RECORDS FOR THE EXERCISE
_____
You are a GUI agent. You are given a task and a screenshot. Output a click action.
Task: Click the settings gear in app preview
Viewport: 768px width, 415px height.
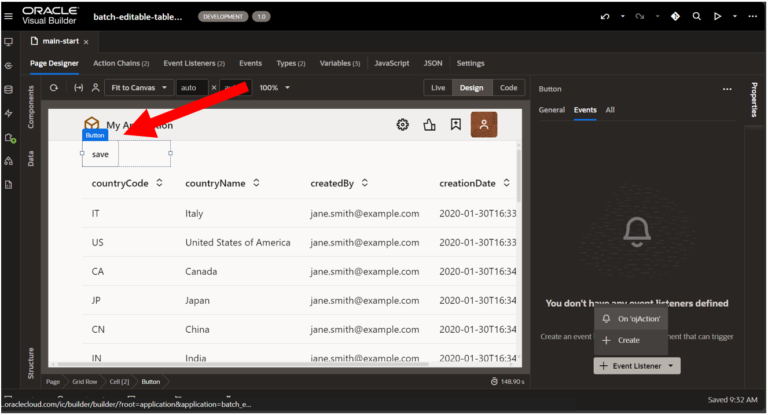[x=402, y=125]
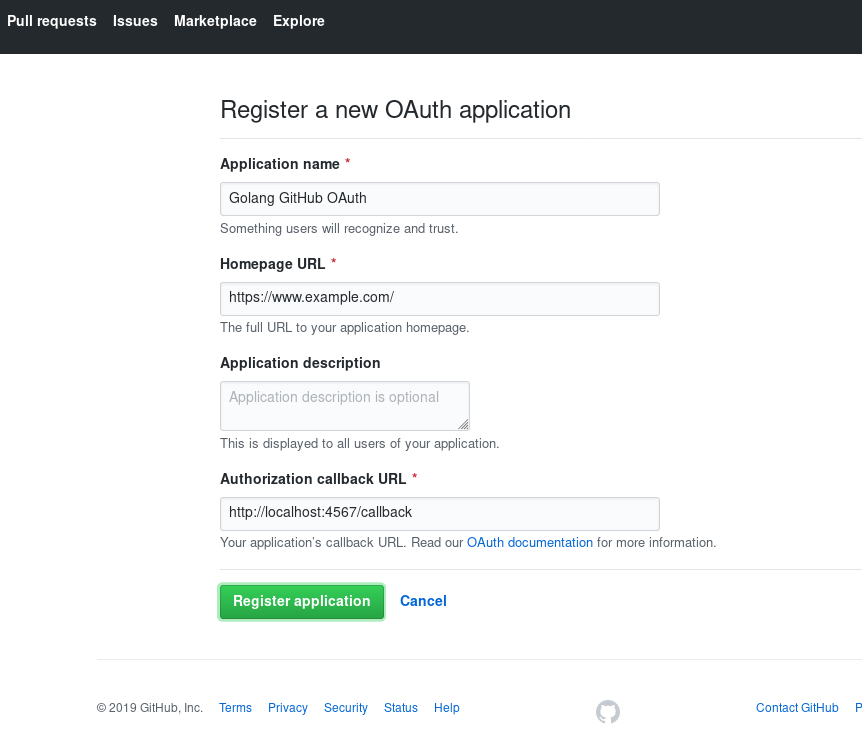Click the Register application button
Screen dimensions: 862x738
pyautogui.click(x=301, y=602)
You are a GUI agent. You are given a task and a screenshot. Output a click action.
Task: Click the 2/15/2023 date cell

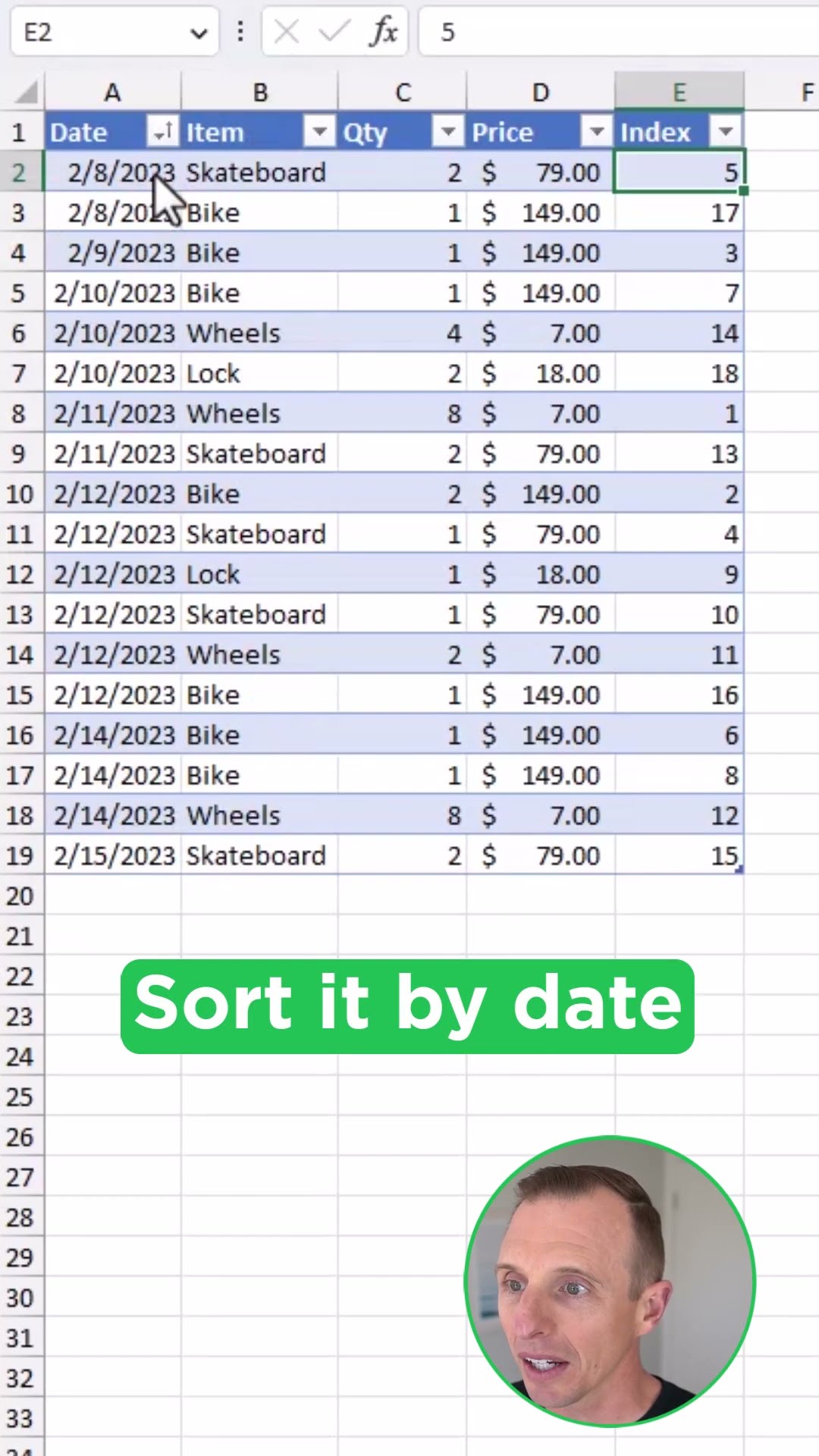click(114, 856)
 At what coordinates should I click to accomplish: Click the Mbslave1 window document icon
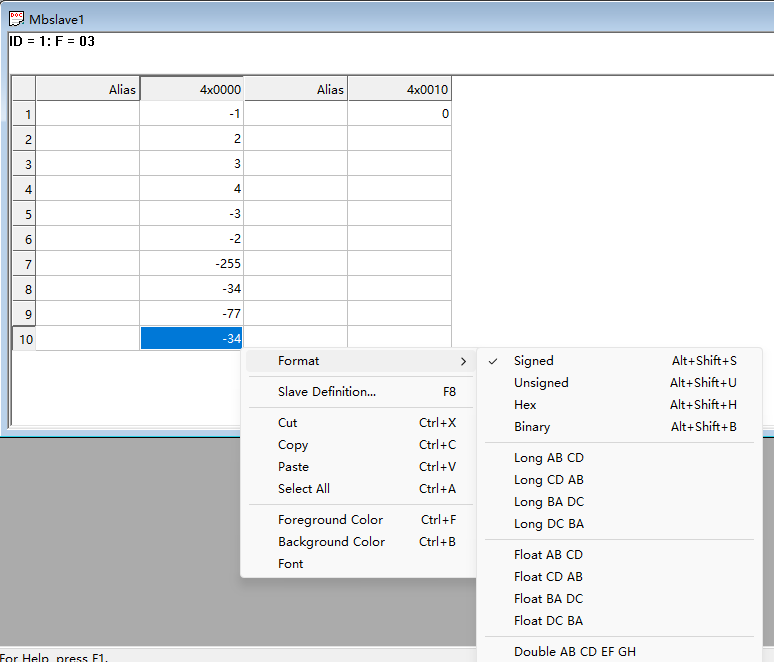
_____
GOAL
Rewrite all of the material above with "GUI agent" changed to "desktop assistant" and nothing else altered. Leave the pictures out.

OUTPUT FOR THIS TASK
You are a desktop assistant. You are given a task and a screenshot. Output a click action.
Task: Click the settings gear in app preview
Viewport: 768px width, 415px height.
[x=402, y=125]
Click the Register application button
Screen dimensions: 862x738
pyautogui.click(x=301, y=602)
You are a desktop assistant. You are given a task and a screenshot. Output a click action.
Task: Click the 2/15/2023 date cell

click(114, 856)
 At what coordinates should I click to accomplish: Click the Mbslave1 window document icon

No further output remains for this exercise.